How do you choose the right DPP-4 inhibitor for your patients with type 2 diabetes?
Study details: Nowicki et al. 2011
This was a 12-week, phase 3, randomised, parallel-group, placebo-controlled, double-blind international, multi-centre trial with a 40-week extension period.The aim of the study was to assess the efficacy and safety of saxagliptin vs. placebo in adults with type 2 diabetes mellitus and inadequate glycaemic control (HbA1c 7-11%) and moderate or severe renal impairment, or end-stage renal disease (ESRD).
Using CrCI estimated by the Cockcroft-Gault equation, eligible patients (n=170) were stratified based on degree of renal impairment, and randomised (1:1) in balanced blocks within each renal impairment category to double-blind treatment with saxagliptin 2.5 mg (n=85) or placebo (n=85) once daily.

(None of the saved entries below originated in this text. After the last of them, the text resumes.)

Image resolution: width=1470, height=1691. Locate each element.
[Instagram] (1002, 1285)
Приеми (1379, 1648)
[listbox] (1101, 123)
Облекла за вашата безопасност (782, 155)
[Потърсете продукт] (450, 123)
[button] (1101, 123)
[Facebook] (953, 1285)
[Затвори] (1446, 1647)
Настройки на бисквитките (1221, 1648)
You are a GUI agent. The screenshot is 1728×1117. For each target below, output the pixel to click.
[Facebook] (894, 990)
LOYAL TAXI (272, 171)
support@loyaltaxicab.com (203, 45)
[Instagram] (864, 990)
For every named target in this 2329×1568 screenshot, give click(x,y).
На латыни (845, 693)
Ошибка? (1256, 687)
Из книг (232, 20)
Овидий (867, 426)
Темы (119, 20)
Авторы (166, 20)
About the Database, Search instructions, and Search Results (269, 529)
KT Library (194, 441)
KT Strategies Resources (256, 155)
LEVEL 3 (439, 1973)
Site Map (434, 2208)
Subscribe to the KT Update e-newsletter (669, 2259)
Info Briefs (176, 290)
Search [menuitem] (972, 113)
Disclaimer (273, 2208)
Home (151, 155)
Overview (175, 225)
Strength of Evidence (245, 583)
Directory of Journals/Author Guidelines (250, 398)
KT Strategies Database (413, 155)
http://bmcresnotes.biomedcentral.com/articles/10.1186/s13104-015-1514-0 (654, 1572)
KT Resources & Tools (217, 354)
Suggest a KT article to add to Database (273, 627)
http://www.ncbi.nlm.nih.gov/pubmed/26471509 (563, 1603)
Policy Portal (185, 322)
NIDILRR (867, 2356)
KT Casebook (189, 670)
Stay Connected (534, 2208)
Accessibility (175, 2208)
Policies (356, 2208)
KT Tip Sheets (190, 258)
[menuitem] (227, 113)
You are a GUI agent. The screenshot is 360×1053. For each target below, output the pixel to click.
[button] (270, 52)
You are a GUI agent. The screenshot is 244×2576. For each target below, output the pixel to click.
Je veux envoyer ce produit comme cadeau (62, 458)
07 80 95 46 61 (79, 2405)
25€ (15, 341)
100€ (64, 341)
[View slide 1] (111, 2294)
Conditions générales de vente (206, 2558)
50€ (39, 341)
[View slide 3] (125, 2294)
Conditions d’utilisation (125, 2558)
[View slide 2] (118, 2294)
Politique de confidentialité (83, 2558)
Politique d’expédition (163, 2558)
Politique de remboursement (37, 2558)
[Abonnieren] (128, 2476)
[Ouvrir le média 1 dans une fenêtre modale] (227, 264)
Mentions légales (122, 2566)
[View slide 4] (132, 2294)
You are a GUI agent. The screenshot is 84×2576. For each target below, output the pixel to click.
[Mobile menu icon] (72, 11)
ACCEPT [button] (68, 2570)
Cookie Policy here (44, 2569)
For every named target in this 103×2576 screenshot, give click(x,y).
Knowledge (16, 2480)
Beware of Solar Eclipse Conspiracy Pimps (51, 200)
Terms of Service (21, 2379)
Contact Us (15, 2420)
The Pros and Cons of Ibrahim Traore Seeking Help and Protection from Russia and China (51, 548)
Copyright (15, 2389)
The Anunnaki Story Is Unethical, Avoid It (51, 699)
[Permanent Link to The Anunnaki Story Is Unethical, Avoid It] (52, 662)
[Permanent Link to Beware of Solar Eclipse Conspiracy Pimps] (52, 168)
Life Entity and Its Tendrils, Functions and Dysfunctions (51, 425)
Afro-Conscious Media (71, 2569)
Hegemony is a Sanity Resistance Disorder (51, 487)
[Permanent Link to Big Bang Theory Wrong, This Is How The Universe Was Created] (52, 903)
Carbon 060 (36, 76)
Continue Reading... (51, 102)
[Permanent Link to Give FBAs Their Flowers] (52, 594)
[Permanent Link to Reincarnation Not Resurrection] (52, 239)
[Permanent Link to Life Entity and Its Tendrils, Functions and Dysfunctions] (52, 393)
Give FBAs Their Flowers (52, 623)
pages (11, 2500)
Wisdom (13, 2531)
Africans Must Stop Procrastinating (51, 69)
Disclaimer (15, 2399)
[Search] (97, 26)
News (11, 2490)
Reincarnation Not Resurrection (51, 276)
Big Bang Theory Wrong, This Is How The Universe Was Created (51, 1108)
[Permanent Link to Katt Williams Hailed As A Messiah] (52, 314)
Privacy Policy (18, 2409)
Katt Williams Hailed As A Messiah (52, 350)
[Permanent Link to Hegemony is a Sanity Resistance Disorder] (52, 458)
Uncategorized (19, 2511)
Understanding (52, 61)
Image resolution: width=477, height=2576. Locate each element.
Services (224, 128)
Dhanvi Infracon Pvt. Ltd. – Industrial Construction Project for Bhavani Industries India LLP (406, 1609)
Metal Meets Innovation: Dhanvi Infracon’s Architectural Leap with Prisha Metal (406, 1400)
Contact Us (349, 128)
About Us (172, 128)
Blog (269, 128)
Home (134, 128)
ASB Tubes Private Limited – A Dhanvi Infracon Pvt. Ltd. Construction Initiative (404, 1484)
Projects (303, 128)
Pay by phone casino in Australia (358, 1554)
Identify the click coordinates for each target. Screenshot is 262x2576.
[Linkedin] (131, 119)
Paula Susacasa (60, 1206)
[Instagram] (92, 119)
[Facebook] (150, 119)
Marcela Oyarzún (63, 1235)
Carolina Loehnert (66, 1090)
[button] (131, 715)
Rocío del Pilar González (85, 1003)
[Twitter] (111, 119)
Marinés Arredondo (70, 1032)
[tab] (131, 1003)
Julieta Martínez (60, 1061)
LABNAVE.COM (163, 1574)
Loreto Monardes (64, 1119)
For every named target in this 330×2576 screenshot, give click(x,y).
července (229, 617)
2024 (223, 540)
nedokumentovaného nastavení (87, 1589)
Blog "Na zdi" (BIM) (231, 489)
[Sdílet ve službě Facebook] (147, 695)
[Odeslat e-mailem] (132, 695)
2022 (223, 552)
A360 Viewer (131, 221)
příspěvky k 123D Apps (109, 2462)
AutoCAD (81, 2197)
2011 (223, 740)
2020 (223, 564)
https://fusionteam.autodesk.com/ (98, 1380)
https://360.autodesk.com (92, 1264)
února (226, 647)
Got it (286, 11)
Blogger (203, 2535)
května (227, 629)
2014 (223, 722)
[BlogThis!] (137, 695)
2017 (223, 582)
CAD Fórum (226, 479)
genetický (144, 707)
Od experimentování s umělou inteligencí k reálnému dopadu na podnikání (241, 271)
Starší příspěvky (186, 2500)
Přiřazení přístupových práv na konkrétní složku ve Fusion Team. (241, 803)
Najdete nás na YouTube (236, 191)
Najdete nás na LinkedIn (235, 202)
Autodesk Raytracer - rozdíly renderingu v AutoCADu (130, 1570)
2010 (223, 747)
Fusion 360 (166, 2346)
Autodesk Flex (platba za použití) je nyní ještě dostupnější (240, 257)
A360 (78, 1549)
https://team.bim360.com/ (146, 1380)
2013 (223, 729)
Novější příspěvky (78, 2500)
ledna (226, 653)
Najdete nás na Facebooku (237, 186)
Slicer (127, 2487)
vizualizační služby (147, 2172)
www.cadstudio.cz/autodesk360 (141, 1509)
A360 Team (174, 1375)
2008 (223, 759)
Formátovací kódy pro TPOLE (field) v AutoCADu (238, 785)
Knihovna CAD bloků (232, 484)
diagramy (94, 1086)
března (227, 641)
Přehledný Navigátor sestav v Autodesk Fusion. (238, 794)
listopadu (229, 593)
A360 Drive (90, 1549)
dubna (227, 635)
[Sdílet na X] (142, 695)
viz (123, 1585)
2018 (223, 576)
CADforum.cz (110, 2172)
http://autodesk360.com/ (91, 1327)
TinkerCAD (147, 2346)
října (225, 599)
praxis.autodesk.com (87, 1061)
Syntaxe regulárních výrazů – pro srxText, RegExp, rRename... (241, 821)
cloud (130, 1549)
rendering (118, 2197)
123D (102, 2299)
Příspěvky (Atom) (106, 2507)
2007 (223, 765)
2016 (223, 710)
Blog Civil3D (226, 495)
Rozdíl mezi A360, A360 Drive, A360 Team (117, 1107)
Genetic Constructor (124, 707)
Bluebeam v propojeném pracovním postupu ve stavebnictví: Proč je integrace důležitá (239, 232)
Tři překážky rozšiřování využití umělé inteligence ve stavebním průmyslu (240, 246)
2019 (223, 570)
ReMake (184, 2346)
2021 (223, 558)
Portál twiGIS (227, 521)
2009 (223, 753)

Other antidiabetic drugs in use at enrolment were continued, subject to adjustment as needed to prevent hypoglycaemia through the 52-week study or to improve glycaemic control during the 40-week extension; addition of new drugs except thiazolidinediones, glucagon-like peptide 1 (GLP-1) agonists, metformin and other DPP-4 inhibitors was allowed.
Efficacy was assessed by absolute changes from baseline to week 12 HbA1c (primary end-point) and FPG (secondary end-point).The percentage of patients achieving a therapeutic glycaemic response (defined as >0.5% decrease in HbA1C) in each treatment group was also determined.
The primary efficacy end-point was absolute HbA1c change from baseline to week 12. Secondary end-points included assessment of efficacy at 52 weeks using absolute change from baseline in HbA1c and fasting plasma glucose and changes from baseline in the type and/or daily doses of background oral antidiabetic drug therapy and insulin.
A total of 170 patients were randomised. Of these, 129 (76%) completed the 12-week short-term treatment period and 92 (54%) completed the 52-week study (saxagliptin, 49%; placebo, 59%).